As part of an annual project, the Network matches five authors with selected groups to work in partnership by discussing story ideas, themes and setting.

The writer then sets to work to produce a bespoke story.

Last year’s collaborations were disrupted by the Covid-19 lockdown, preventing Mr Scase meeting members of the group in person. Instead he devised a questionnaire asking members of the group for their thoughts.

“I just hoped they weren’t going to ask for a contemporary horror story loaded with gory scenes and strong language,” he said. “I’m pleased to say that they didn’t. My remit was fairly wide and I was able to set the story in my favourite Victorian period. I wasn’t required to set it in Ellesmere, but I felt it would be a nice touch to do so.

"The Mere itself would prove an obvious backdrop and I thought I would give a mischievous nod to a topical issue relating to the town.”

Mr Scase, a retired civil servant, is member of the Crime Writers’ Association and author of ‘Fortuna’s Deadly Shadow,’ a crime thriller set in the heyday of Victorian Britain.
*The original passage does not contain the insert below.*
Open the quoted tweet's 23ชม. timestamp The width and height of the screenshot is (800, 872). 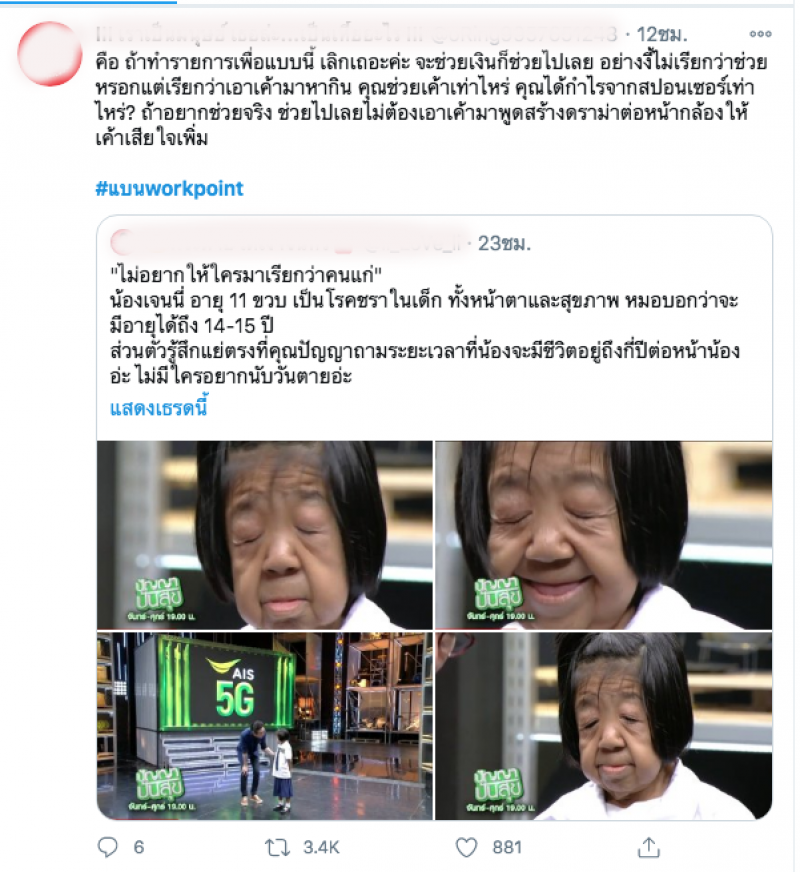tap(504, 243)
His second novel, ‘Fatal Solution’, is due to be published in paperback and e-book format in April, with support from the West Midlands Readers’ Network.

He said writing the short story for the Ellesmere group had been “an honour and a challenge; an honour because the story was marking an important anniversary for the group, and challenge because I’m not really a writer of short stories.”

Sue Ardill has led the readers’ group since it was formed in 2000, and said: “We’re delighted that Leslie has been able to produce a gripping and very well-written ‘whodunnitt’, and it’s very appropriate that the story is actually set in Ellesmere.

"It’s unfortunate that because of the pandemic, we were unable to sit down and work with the author as usually happens, but I’m sure everyone in the group will be thrilled with the result.

"It was a privilege to be chosen for this prestigious short story project in our 20th anniversary year and we’re very grateful to Leslie and the Readers’ Network.

"We had only had 10 to a dozen members in the group when it started 20 years ago and our numbers have virtually doubled over two decades.

"Hopefully, it won’t be too long before the Covid restrictions are lifted and we can resume our monthly meetings at the library and have a real celebration with Leslie as our guest of honour.